Bolsas de NY recuperam parte das perdas da sessão anterior


O Dow Jones terminou a sessão em alta de 0,51%, enquanto o S&P 500 subiu 0,73% e o índice eletrônico Nasdaq avançou 1,34%. Os investidores buscaram se desvencilhar do sentimento negativo que predominou nos mercados acionários na semana passada e ampliaram a demanda por ações nesta segunda-feira (3), devolvendo parcialmente as perdas relacionadas ao surto de coronavírus.
Com exceção do setor de energia, pressionado pela nova queda nos preços do petróleo, os outros dez índices setoriais do S&P 500 fecharam o dia em alta ou muito próximos da estabilidade.
Na Bolsa de Valores de Nova York (Nyse), o Dow Jones terminou a sessão em alta de 0,51%, aos 28.399,81 pontos, enquanto o S&P 500 subiu 0,73%, aos 3.248,92 pontos.
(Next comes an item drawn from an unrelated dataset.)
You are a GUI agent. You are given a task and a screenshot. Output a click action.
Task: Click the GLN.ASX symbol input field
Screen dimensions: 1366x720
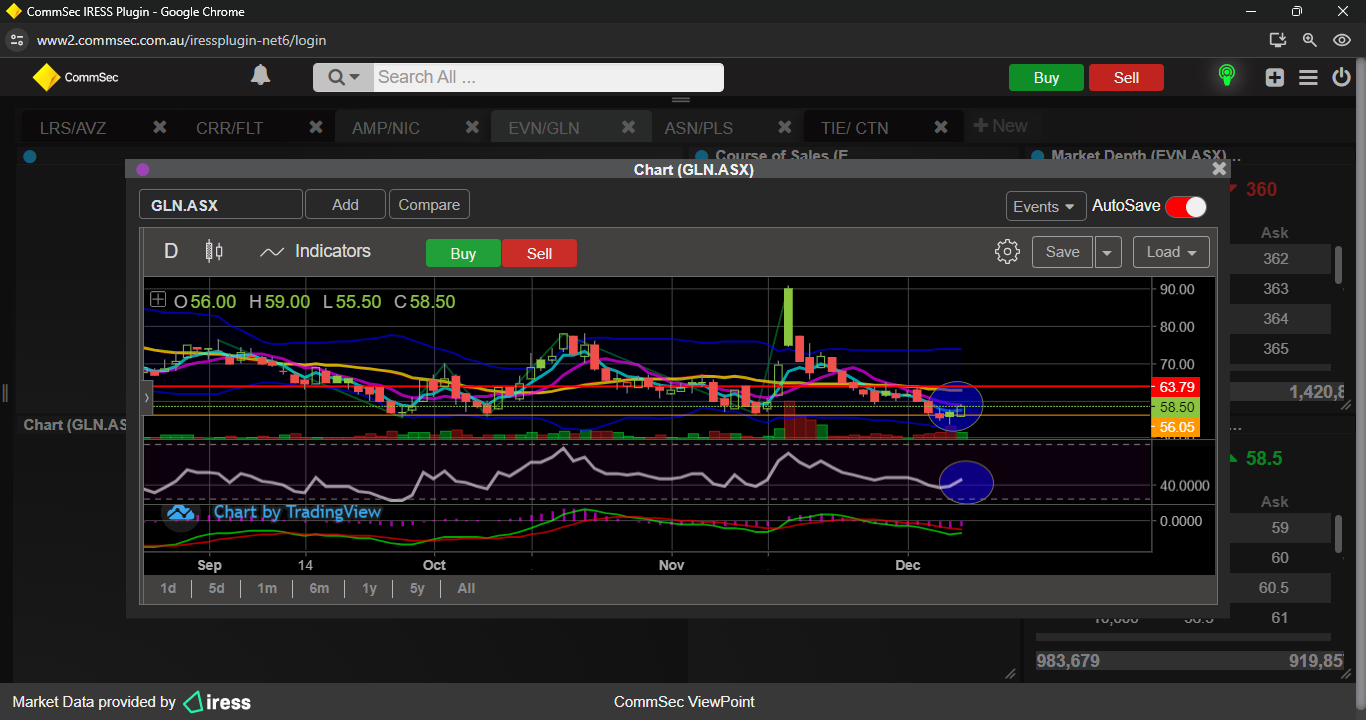point(220,205)
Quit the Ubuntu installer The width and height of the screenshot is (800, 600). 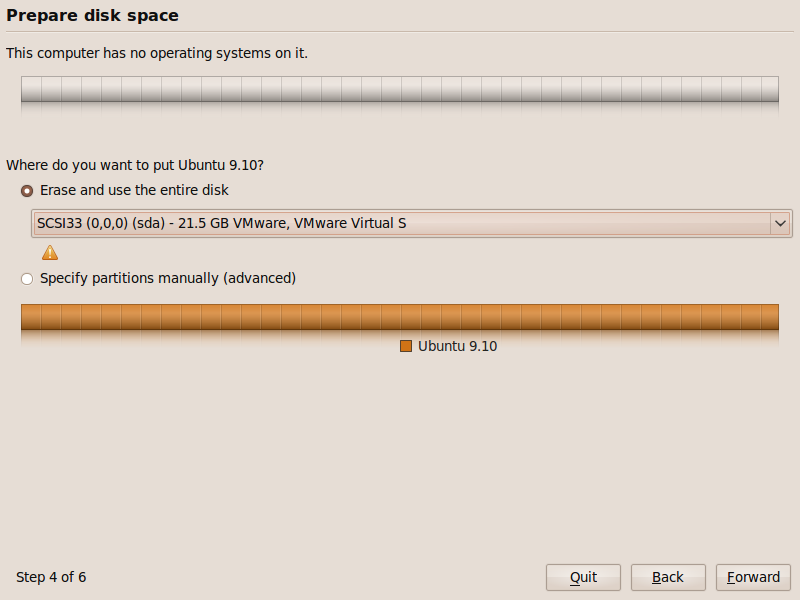[x=583, y=577]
O índice eletrônico Nasdaq encerrou o pregão em alta de 1,34%, aos 9.273,40 pontos.
Wall Stree é a sede das principais bolsas de NY como a New York Stock Exchange (NYSE)
Reuters
Após o tombo de cerca de 2% na última sexta-feira (31), os investidores buscaram ajustar posições nesta segunda e aproveitaram a oportunidade de entrada no mercado, com a queda nos preços.
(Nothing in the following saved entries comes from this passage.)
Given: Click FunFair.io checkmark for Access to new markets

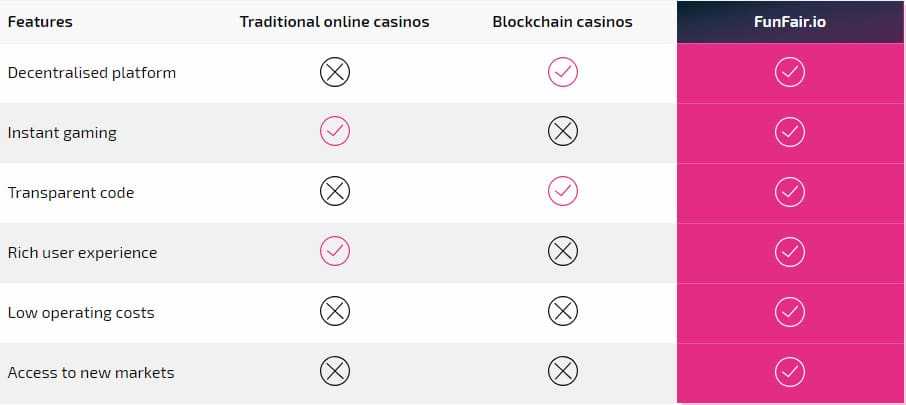Looking at the screenshot, I should pos(790,372).
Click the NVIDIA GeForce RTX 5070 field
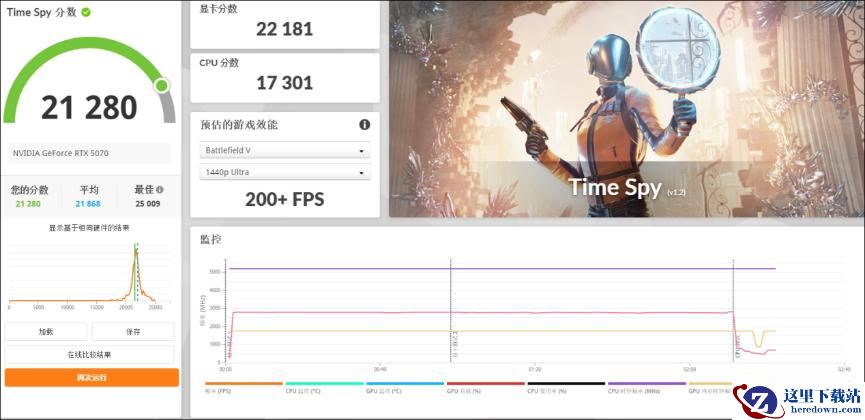The width and height of the screenshot is (865, 420). (x=90, y=153)
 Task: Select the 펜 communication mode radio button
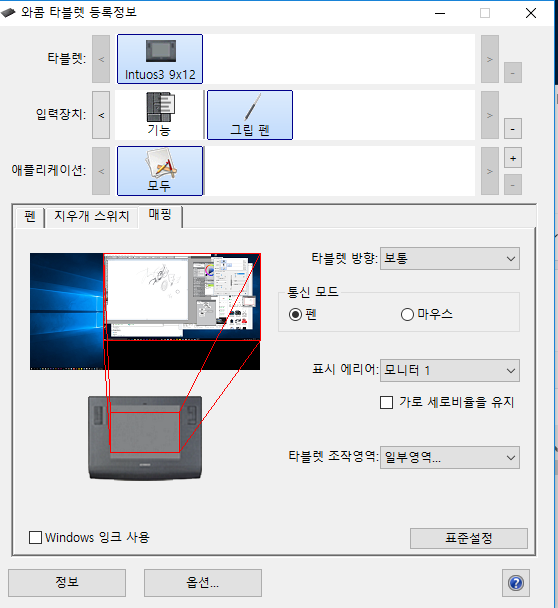295,314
Segundo Michael Mullaney, diretor de pesquisa de mercado global da Boston Partners, os investidores de ações dos Estados Unidos podem ter visto a liquidação de sexta-feira como uma oportunidade de compra. Ele observou que, nos episódios de surtos passados, como o da síndrome respiratória aguda grave (SARS), as ações tendem a cair inicialmente, mas acabam se recuperando quando a taxa de novas infecções diminui.
“Historicamente, o mercado geralmente se sai muito bem quando você vê uma desaceleração no aumento de novos casos de infecção”, disse Mullaney.
Melhora da indústria
Contribuiu também para o sentimento otimista a leitura positiva do índice de atividade do setor manufatureiro do Instituto para a Gestão de Oferta (ISM, na sigla em inglês), que registrou a primeira expansão da indústria americana em seis meses.
O PMI do ISM subiu para 50,9 pontos em janeiro, superando os 47,8 pontos da leitura anterior, de dezembro, e acima da expectativa dos analistas consultados pelo “Wall Street Journal”, de 48,5 pontos no período.
Petróleo
No mercado de commodities, no entanto, os ativos enviaram sinais mais pessimistas. Os contratos futuros do petróleo fecharam em forte queda, levando ambas as referências da commodity a fechar em “bear market”, que é normalmente definido por uma queda de mais de 20% de um ativo em relação ao pico recente.
O petróleo Brent para abril fechou em queda de 3,83%, a US$ 54,45 por barril, acumulando perdas de 20,98% em relação ao pico alcançado no dia 6 de janeiro, de US$ 68,91. O petróleo WTI para março, por sua vez, fechou em queda de 2,81%, a US$ 50,11 por barril, acumulando perdas de 20,79% desde o pico de US$ 63,27, alcançado no mesmo dia.
Com isso, o setor de energia do S&P 500 foi o único a recuar de maneira significativa na sessão (-1,34%), aprofundando as perdas do ano. No acumulado de 2020, o segmento já se desvalorizou 12,37%.
De acordo com o último levantamento da FactSet, realizado na sexta-feira, 45% das empresas do S&P 500 já haviam reportados os resultados corporativos do quarto trimestre. Segundo John Butters, analista de lucros na companhia, 69% das empresas superaram a estimativa dos analistas, o que está abaixo da média dos últimos cinco anos.
As projeções apontam para uma queda de 0,3% nos lucros corporativos do quarto trimestre em relação ao mesmo período do ano anterior. Se confirmada a queda, seria o quarto trimestre consecutivo de desaceleração nos lucros das companhias do S&P 500.
“Sete setores estão registrando um crescimento nos ganhos anuais, liderados pelo setor de Serviços Públicos. No entanto, quatro setores estão relatando um declínio nos lucros anuais: Energia, Industrial, Materiais e Consumo Discricionário”, escreveu Butters.